THE PROBLEM
What is needed is a verbatim copy of all the records.

####

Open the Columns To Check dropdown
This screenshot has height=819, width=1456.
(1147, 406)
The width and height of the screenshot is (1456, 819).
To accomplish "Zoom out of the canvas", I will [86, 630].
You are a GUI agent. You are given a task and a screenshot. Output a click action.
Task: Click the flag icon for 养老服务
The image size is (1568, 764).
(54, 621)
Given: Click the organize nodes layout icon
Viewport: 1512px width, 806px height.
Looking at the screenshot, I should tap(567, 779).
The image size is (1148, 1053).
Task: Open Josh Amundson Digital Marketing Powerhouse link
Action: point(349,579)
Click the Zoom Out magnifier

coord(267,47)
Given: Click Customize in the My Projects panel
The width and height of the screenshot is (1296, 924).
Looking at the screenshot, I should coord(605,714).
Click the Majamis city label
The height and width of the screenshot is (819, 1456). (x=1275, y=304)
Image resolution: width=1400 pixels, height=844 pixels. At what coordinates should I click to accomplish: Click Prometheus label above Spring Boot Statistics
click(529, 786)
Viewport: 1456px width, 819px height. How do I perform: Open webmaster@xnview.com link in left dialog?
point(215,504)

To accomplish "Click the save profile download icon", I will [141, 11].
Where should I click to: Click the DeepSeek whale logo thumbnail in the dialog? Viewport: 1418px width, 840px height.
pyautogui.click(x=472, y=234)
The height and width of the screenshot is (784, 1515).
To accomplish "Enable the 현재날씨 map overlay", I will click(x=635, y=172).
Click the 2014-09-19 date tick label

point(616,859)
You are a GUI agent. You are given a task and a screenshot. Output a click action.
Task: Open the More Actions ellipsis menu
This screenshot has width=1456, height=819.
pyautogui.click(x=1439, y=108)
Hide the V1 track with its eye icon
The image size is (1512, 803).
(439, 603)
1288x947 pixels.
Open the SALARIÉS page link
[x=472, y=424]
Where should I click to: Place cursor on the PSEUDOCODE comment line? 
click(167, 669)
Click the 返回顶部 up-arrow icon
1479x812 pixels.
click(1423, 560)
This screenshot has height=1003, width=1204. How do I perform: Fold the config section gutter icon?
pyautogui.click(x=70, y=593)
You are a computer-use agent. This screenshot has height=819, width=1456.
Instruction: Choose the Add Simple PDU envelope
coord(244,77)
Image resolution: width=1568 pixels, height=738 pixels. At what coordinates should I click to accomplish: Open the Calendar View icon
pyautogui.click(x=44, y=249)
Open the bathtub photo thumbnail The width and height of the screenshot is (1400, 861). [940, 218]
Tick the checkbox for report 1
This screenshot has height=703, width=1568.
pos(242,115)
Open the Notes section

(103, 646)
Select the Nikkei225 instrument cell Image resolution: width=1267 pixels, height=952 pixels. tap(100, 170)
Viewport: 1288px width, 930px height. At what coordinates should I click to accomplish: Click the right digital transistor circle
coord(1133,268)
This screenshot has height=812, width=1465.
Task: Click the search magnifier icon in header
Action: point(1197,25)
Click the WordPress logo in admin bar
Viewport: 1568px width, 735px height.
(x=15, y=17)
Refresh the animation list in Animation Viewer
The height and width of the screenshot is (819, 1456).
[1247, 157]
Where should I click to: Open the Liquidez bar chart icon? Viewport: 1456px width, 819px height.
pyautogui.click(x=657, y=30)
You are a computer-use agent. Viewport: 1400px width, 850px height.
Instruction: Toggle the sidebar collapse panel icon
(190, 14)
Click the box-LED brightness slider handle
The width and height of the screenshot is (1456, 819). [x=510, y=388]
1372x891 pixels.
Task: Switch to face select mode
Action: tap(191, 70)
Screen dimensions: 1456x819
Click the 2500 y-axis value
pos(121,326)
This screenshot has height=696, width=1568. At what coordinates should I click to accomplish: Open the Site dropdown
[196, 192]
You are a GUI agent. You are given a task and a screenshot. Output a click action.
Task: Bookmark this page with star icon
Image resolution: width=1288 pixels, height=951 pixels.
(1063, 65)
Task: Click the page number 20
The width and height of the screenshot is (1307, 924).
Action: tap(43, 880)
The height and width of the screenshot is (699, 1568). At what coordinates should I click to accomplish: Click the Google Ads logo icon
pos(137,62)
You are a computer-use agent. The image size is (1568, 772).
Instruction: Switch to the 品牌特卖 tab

####

YOUR RESPONSE
Open the Columns To Check dropdown
This screenshot has height=819, width=1456.
(1147, 406)
The width and height of the screenshot is (1456, 819).
To accomplish "Zoom out of the canvas", I will [86, 630].
You are a GUI agent. You are given a task and a screenshot. Output a click action.
Task: Click the flag icon for 养老服务
The image size is (1568, 764).
(54, 621)
Given: Click the organize nodes layout icon
Viewport: 1512px width, 806px height.
Looking at the screenshot, I should tap(567, 779).
The image size is (1148, 1053).
Task: Open Josh Amundson Digital Marketing Powerhouse link
Action: point(349,579)
Click the Zoom Out magnifier

coord(267,47)
Given: Click Customize in the My Projects panel
The width and height of the screenshot is (1296, 924).
Looking at the screenshot, I should coord(605,714).
Click the Majamis city label
The height and width of the screenshot is (819, 1456). (x=1275, y=304)
Image resolution: width=1400 pixels, height=844 pixels. At what coordinates should I click to accomplish: Click Prometheus label above Spring Boot Statistics
click(529, 786)
Viewport: 1456px width, 819px height. How do I perform: Open webmaster@xnview.com link in left dialog?
point(215,504)

To accomplish "Click the save profile download icon", I will [141, 11].
Where should I click to: Click the DeepSeek whale logo thumbnail in the dialog? Viewport: 1418px width, 840px height.
pyautogui.click(x=472, y=234)
The height and width of the screenshot is (784, 1515).
To accomplish "Enable the 현재날씨 map overlay", I will click(x=635, y=172).
Click the 2014-09-19 date tick label

point(616,859)
You are a GUI agent. You are given a task and a screenshot. Output a click action.
Task: Open the More Actions ellipsis menu
This screenshot has width=1456, height=819.
pyautogui.click(x=1439, y=108)
Hide the V1 track with its eye icon
The image size is (1512, 803).
(439, 603)
1288x947 pixels.
Open the SALARIÉS page link
[x=472, y=424]
Where should I click to: Place cursor on the PSEUDOCODE comment line? 
click(167, 669)
Click the 返回顶部 up-arrow icon
1479x812 pixels.
click(1423, 560)
This screenshot has height=1003, width=1204. How do I perform: Fold the config section gutter icon?
pyautogui.click(x=70, y=593)
You are a computer-use agent. This screenshot has height=819, width=1456.
Instruction: Choose the Add Simple PDU envelope
coord(244,77)
Image resolution: width=1568 pixels, height=738 pixels. At what coordinates should I click to accomplish: Open the Calendar View icon
pyautogui.click(x=44, y=249)
Open the bathtub photo thumbnail The width and height of the screenshot is (1400, 861). [940, 218]
Tick the checkbox for report 1
This screenshot has height=703, width=1568.
pos(242,115)
Open the Notes section

(103, 646)
Select the Nikkei225 instrument cell Image resolution: width=1267 pixels, height=952 pixels. tap(100, 170)
Viewport: 1288px width, 930px height. At what coordinates should I click to accomplish: Click the right digital transistor circle
coord(1133,268)
This screenshot has height=812, width=1465.
Task: Click the search magnifier icon in header
Action: point(1197,25)
Click the WordPress logo in admin bar
Viewport: 1568px width, 735px height.
(x=15, y=17)
Refresh the animation list in Animation Viewer
The height and width of the screenshot is (819, 1456).
[1247, 157]
Where should I click to: Open the Liquidez bar chart icon? Viewport: 1456px width, 819px height.
pyautogui.click(x=657, y=30)
You are a computer-use agent. Viewport: 1400px width, 850px height.
Instruction: Toggle the sidebar collapse panel icon
(190, 14)
Click the box-LED brightness slider handle
The width and height of the screenshot is (1456, 819). [x=510, y=388]
1372x891 pixels.
Task: Switch to face select mode
Action: tap(191, 70)
Screen dimensions: 1456x819
Click the 2500 y-axis value
pos(121,326)
This screenshot has height=696, width=1568. At what coordinates should I click to accomplish: Open the Site dropdown
[196, 192]
You are a GUI agent. You are given a task and a screenshot. Output a click action.
Task: Bookmark this page with star icon
Image resolution: width=1288 pixels, height=951 pixels.
(1063, 65)
Task: Click the page number 20
The width and height of the screenshot is (1307, 924).
Action: tap(43, 880)
The height and width of the screenshot is (699, 1568). At what coordinates should I click to accomplish: Click the Google Ads logo icon
pos(137,62)
You are a computer-use agent. The image size is (1568, 772).
Instruction: Switch to the 品牌特卖 tab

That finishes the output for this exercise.